所示原文:
Longest Palindromic Substring
题目描述
Given a string S, find the longest palindromic substring in S. You may assume that the maximum length of S is 1000, and there exists one unique longest palindromic substring.
解法
代码如下:
public static String longestPalindrome( String s ) {
// 转化
StringBuilder sb = new StringBuilder();
sb.append( '#' );
for( int i = 0; i < s.length(); ++i )
sb.append( s.charAt(i) ).append( '#' );
// 结果
int low = 0, high = 0, res = 0;
// 右边界最长的中点j
int j = 0;
// len[i]: 中点i的最长回文串长度
int[] len = new int[sb.length()];
len[0] = 1;
for( int i = 1; i < sb.length(); ++i ) {
// 根据中点j得到len[i]的回文串长度(至少)
if( j+len[j]/2 <= i )
len[i] = 1;
else
len[i] = Math.min( len[2*j-i], len[j]-2*(i-j) );
// 基于len[i]继续找最长回文串
int start = i-len[i]/2, end = i+len[i]/2;
while( start >= 0 && end < sb.length() &&
sb.charAt(start) == sb.charAt(end) ) {
--start;
++end;
}
len[i] = end-start-1;
// 更新结果
if( len[i] > res ) {
res = len[i];
low = start+1;
high = end-1;
}
// 更新中点j
j = i+len[i]/2 > j+len[j]/2 ? i : j;
}
return s.substring( low / 2, high / 2 );
}
思考过程: Manacher's Algorithm.
有关算法的思想请参考我的另一篇博文.
时空复杂度: 时间复杂度是O(n), 空间复杂度是O(n)

数据记录:
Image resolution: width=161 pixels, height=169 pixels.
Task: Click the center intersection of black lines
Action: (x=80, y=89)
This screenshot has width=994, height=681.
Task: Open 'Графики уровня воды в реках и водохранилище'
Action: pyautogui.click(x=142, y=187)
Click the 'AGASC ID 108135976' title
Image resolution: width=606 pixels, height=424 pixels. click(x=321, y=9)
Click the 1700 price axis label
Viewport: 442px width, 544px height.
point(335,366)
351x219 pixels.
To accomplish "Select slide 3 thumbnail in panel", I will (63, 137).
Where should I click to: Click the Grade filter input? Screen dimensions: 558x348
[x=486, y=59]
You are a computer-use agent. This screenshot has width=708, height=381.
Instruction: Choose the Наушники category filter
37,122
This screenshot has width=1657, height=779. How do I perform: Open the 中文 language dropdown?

--

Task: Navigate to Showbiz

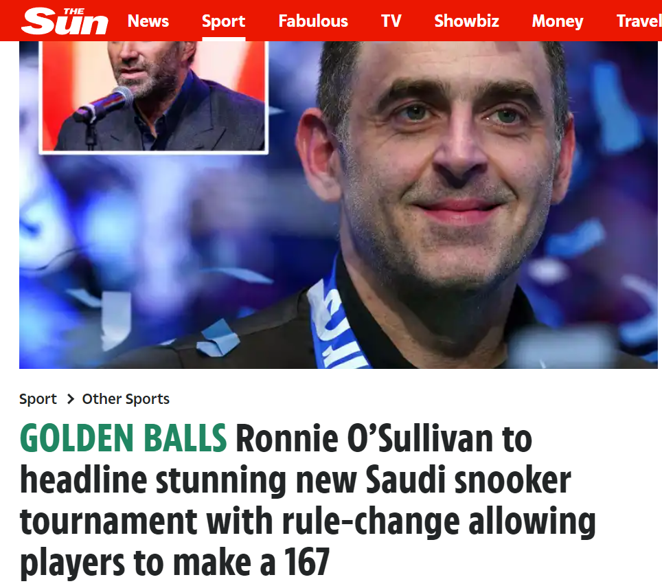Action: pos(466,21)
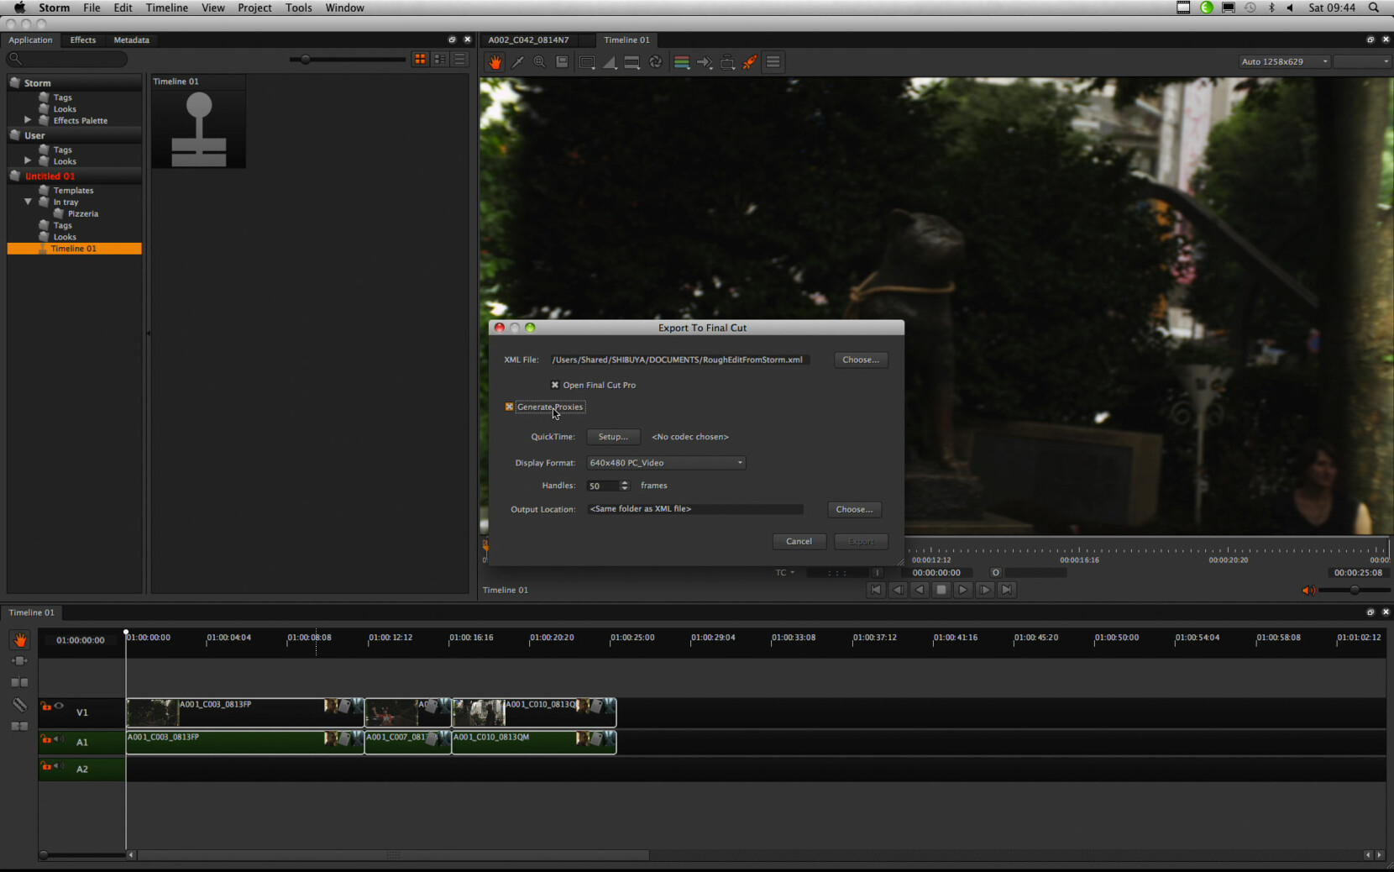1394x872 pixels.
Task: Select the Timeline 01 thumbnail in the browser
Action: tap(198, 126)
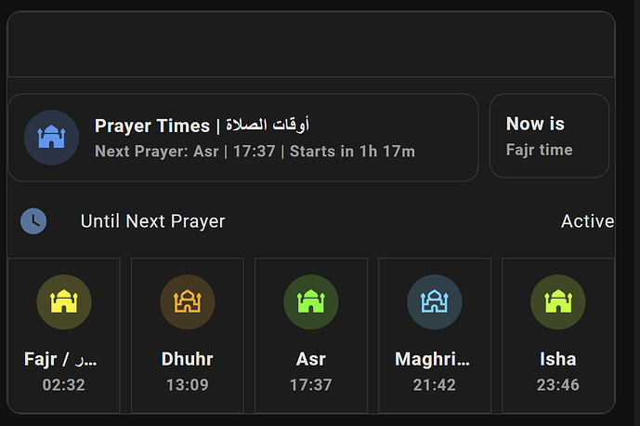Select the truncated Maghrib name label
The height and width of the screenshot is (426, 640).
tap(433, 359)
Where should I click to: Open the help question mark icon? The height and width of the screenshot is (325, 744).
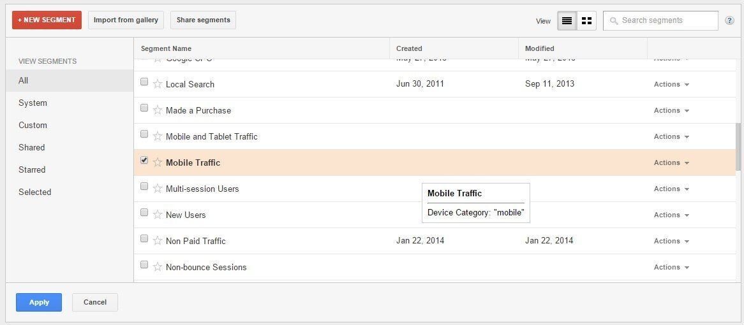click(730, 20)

任务说明:
• A. 请将最长回文子串一文中从“sb.append( s.charAt(i) ).append( '#'”到“j+len[j]/2 <= i )”的部分原样抄写出来。
• B. 把最长回文子串一文中以“Given a string S”开头的段落改写成简短的要点列表，保留主要信息。
上面的数据行用不到。

各题解答:
• A.
sb.append( s.charAt(i) ).append( '#' );
// 结果
int low = 0, high = 0, res = 0;
// 右边界最长的中点j
int j = 0;
// len[i]: 中点i的最长回文串长度
int[] len = new int[sb.length()];
len[0] = 1;
for( int i = 1; i < sb.length(); ++i ) {
// 根据中点j得到len[i]的回文串长度(至少)
if( j+len[j]/2 <= i )

• B.
- 给定字符串 S，找出其中最长的回文子串。
- 可假设 S 的最大长度为 1000。
- 可假设最长回文子串唯一。